Wait, calming myself and convincing myself that my thoughts are not what I really think can be a compulsion?
@bluesapphire As counterintuitive as that seems, yes! Let me send a resource.
@John E Great article!!
Hey thank you guys so much for your answers! I'm just really struggling understanding what did I went through this year. It was like really crazy for me. I had horrible intrusive thoughts that made my life just unbearable. I'm in a much better place since I've learned how to cope and about OCD in general. The thing is that I didn't want to a psychiatrist so I don't really know rather I have OCD or not and it makes me really to doubt myself even though I've been through hell living like this
Is it true that ppl without ocd may not even notice some of their thoughts in the first place that people with ocd notice and fixate on?

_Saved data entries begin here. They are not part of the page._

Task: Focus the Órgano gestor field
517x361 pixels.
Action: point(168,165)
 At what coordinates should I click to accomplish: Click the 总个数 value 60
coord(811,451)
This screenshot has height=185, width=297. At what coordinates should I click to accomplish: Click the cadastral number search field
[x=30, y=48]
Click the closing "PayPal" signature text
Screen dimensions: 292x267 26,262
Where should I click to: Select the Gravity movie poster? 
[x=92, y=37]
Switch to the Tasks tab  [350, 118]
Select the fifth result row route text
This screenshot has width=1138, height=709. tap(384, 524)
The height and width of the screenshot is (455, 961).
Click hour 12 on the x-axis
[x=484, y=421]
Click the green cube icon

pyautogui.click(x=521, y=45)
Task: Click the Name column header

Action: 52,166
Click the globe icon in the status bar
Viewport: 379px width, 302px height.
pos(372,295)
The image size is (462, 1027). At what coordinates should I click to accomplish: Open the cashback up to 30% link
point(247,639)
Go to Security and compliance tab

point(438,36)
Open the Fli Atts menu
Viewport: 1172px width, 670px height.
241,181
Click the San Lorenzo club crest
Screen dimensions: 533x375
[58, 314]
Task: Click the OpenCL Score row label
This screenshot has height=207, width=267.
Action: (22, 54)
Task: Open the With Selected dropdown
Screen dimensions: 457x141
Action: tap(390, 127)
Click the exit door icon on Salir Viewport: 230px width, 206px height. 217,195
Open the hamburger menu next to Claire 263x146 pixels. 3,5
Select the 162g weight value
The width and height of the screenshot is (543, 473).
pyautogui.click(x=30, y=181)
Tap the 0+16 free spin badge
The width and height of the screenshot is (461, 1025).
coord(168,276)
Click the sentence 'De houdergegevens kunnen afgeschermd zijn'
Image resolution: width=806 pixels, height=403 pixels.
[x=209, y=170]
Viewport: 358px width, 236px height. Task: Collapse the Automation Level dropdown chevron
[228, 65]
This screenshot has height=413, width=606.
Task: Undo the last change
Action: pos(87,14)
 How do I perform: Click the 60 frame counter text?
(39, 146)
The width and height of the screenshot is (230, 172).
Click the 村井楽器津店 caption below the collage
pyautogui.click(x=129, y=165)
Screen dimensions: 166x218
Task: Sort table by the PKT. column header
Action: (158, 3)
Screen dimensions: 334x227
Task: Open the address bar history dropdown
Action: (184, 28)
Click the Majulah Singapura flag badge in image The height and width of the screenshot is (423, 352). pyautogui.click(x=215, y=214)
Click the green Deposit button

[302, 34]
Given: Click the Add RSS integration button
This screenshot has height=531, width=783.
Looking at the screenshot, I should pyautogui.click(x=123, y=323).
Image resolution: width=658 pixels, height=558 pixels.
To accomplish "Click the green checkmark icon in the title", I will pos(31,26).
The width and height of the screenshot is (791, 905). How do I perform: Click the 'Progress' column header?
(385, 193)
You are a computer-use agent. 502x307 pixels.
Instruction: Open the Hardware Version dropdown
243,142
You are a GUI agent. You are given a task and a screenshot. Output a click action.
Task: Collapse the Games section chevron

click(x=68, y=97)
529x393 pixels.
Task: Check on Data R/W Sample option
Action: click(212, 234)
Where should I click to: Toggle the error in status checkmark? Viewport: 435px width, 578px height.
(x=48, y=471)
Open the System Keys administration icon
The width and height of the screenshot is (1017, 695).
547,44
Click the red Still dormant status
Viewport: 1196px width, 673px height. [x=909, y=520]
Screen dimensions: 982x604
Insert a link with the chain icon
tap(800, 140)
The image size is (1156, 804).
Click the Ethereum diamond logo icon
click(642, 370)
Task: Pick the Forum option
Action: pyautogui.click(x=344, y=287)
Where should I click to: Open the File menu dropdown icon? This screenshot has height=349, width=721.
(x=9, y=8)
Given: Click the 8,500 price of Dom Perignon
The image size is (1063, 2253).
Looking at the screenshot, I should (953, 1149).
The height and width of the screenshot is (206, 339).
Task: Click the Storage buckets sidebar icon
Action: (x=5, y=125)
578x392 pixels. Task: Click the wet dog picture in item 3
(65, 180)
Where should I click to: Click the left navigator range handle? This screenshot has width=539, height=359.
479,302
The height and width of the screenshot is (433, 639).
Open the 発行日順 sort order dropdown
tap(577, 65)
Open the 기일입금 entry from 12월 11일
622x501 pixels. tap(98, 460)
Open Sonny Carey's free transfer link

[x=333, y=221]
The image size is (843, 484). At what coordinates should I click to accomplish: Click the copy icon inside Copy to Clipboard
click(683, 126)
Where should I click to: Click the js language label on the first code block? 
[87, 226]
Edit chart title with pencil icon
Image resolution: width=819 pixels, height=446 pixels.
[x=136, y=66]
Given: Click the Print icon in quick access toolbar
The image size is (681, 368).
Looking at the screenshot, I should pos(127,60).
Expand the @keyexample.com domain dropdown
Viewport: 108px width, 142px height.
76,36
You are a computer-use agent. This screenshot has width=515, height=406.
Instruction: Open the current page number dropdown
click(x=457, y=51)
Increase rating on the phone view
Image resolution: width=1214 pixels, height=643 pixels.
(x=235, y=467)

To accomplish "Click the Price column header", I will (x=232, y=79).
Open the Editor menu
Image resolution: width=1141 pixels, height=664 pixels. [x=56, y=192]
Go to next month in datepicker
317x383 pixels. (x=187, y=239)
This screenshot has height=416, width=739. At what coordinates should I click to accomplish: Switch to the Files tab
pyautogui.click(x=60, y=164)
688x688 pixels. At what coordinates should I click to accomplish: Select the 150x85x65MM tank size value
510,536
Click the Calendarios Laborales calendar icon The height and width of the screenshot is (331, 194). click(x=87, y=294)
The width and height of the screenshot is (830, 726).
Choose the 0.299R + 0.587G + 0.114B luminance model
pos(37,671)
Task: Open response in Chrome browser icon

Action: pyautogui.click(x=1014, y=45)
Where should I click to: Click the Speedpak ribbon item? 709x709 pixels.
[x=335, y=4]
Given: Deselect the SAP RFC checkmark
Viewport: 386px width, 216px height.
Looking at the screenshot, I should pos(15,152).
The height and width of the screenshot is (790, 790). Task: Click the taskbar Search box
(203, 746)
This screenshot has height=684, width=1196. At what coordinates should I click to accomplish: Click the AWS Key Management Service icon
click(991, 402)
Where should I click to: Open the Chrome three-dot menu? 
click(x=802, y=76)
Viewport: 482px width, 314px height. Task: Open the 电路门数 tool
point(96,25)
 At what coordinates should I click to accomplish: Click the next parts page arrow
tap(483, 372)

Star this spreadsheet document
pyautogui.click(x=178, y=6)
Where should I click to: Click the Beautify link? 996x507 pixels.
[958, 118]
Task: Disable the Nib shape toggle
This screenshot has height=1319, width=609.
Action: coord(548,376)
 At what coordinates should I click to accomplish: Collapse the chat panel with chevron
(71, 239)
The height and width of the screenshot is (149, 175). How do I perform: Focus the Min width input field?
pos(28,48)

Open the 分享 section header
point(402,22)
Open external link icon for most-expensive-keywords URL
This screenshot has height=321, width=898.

I feel like my whole life I’ve been overthinking everything. I remember having really bad intrusive thoughts as a kid but I thought I had gotten over it. I feel like I’m starting to see that it’s just not manifested in different ways. I tried to bring it up with my therapist but she thinks it’s just anxiety. I feel like it’s something more. Does anyone have any advice on what personally showed you what was the difference
I know that sounds a bit harsh, but people with OCD think very differently then everyone else and we do strange things. I used to think OCD was just that we overthink to much and have compulsions to fix it, but its kinda alot more than that i realise. Like peoples lives are legit debilitated from this thing. Thats serious and i dont think others realise that. Mabye im concerned too much idk.